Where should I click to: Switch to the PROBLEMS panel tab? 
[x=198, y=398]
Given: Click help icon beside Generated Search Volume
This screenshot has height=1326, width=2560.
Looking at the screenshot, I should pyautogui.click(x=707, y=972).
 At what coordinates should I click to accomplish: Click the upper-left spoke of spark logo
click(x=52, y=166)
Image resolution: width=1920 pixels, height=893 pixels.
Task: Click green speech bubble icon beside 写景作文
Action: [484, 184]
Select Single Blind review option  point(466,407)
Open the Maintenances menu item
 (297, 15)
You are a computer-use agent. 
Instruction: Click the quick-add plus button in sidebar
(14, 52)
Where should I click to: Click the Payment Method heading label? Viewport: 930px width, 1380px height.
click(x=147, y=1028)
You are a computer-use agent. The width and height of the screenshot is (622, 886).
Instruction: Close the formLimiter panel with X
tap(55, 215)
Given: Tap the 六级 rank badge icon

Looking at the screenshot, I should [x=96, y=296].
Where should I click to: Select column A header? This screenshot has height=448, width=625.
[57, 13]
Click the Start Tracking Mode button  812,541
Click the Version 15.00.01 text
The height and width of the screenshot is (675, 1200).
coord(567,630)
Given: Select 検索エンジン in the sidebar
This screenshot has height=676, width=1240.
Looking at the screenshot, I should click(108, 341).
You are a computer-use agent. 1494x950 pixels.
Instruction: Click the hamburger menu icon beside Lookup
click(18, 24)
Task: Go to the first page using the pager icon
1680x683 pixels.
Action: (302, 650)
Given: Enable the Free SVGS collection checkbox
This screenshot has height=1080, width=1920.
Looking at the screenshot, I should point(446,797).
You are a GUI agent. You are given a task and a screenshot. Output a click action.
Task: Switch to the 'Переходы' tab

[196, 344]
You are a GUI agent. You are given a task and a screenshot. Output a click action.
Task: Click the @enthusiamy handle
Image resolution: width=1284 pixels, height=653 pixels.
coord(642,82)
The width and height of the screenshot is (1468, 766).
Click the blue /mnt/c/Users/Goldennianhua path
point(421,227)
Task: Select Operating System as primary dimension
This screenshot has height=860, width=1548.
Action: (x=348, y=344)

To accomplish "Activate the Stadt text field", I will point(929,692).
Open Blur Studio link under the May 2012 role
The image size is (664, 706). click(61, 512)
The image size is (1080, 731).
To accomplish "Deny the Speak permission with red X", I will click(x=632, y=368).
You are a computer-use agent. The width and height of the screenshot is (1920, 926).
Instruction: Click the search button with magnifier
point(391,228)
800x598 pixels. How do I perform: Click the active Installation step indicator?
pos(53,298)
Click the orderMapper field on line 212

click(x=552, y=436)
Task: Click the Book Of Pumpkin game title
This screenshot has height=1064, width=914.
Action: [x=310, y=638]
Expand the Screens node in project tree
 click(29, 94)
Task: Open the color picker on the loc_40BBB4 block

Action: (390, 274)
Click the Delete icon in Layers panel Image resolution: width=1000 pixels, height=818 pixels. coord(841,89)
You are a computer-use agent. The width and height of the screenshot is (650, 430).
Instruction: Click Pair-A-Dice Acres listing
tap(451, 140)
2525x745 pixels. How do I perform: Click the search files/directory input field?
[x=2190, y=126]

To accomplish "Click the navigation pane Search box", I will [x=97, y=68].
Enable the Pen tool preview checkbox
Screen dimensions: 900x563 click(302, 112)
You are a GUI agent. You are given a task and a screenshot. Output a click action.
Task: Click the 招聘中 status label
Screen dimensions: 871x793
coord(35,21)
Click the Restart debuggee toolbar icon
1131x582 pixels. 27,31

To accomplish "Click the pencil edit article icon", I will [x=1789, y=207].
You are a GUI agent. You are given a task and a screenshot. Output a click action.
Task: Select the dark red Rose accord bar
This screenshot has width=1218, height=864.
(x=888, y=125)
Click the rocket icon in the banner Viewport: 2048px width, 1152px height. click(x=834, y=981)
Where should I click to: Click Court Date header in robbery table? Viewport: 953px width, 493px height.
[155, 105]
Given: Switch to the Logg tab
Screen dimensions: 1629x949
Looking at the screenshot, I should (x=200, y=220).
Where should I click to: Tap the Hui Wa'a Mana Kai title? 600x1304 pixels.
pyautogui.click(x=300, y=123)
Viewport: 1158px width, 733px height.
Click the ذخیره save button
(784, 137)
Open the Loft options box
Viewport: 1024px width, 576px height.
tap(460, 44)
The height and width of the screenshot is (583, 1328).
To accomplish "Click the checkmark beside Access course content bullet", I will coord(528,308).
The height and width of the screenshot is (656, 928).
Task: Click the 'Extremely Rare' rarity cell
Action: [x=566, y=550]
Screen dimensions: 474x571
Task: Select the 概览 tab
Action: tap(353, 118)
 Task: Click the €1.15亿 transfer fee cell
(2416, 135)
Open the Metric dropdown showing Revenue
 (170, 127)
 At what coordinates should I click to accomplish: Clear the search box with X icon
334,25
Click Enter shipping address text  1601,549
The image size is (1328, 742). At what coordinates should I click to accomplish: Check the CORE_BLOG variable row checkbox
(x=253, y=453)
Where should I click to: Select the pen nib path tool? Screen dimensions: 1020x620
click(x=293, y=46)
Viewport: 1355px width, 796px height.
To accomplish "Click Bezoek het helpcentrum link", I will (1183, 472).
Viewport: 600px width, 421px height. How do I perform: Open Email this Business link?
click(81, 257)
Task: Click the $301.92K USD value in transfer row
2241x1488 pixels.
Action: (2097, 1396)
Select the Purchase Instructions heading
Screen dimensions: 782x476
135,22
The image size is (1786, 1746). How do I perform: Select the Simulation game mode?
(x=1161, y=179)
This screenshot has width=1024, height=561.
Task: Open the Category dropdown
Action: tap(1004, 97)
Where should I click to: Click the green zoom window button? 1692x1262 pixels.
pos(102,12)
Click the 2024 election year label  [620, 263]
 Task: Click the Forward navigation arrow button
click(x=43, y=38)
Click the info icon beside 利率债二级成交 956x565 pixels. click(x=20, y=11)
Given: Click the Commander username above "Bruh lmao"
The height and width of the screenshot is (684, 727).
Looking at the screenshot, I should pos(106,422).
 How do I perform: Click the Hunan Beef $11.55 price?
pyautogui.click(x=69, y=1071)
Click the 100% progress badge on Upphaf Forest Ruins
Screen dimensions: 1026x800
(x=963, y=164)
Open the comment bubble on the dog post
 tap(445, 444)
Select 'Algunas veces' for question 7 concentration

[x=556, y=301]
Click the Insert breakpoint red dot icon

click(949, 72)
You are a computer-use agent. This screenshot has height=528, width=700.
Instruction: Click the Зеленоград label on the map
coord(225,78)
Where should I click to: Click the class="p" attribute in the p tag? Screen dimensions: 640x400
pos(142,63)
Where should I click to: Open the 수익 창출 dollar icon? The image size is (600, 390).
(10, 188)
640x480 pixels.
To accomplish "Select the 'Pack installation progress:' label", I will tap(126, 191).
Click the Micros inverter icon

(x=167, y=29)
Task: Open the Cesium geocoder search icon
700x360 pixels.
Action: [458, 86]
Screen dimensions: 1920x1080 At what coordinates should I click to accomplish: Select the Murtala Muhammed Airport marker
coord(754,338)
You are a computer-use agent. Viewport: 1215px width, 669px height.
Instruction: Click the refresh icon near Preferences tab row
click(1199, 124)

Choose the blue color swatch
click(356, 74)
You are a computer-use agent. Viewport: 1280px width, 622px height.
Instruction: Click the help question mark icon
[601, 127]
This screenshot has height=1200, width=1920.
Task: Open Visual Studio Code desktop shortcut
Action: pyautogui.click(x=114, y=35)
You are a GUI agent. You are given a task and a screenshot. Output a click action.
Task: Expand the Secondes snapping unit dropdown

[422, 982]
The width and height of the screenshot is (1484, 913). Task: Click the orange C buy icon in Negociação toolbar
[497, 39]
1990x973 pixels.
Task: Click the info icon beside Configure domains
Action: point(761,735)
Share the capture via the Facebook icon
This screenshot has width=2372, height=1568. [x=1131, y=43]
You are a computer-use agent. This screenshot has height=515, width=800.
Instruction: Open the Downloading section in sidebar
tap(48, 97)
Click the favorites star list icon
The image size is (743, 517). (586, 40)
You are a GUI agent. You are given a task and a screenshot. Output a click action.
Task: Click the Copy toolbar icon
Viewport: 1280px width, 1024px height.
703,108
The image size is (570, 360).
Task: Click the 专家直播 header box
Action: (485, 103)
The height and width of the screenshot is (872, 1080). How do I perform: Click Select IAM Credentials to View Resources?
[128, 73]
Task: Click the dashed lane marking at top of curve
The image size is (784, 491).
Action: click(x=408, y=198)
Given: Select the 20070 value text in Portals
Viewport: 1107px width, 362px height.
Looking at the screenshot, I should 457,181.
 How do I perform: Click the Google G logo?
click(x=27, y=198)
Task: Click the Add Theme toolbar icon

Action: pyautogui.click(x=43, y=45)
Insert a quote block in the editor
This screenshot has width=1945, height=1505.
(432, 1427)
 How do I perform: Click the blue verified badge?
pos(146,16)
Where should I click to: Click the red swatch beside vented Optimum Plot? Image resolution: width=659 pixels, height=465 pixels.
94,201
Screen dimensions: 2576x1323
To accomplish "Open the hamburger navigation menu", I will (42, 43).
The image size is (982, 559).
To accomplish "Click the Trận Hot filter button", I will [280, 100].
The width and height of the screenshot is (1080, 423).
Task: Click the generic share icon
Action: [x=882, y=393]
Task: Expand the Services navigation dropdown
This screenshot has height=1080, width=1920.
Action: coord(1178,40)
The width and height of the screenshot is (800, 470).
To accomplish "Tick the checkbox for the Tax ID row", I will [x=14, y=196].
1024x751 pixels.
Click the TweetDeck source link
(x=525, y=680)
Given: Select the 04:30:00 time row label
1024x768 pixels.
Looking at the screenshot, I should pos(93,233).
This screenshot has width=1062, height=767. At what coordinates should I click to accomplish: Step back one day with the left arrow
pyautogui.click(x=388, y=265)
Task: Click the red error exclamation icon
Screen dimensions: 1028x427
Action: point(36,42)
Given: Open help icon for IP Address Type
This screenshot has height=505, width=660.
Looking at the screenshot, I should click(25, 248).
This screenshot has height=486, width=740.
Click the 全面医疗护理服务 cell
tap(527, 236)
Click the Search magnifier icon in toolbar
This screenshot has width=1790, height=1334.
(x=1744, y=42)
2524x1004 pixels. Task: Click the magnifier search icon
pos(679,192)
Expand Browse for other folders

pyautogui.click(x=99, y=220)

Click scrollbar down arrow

* * * * *

STATED TASK => Rewrite the stretch from the line containing "Where should I click to: Open" through the line containing "click(1199, 124)", switching "marker" to "pin" and leaving everything else unchanged.

REPLY TO THE EXERCISE =>
Where should I click to: Open the 수익 창출 dollar icon? The image size is (600, 390).
(10, 188)
640x480 pixels.
To accomplish "Select the 'Pack installation progress:' label", I will tap(126, 191).
Click the Micros inverter icon

(x=167, y=29)
Task: Open the Cesium geocoder search icon
700x360 pixels.
Action: [458, 86]
Screen dimensions: 1920x1080 At what coordinates should I click to accomplish: Select the Murtala Muhammed Airport pin
coord(754,338)
You are a computer-use agent. Viewport: 1215px width, 669px height.
Instruction: Click the refresh icon near Preferences tab row
click(1199, 124)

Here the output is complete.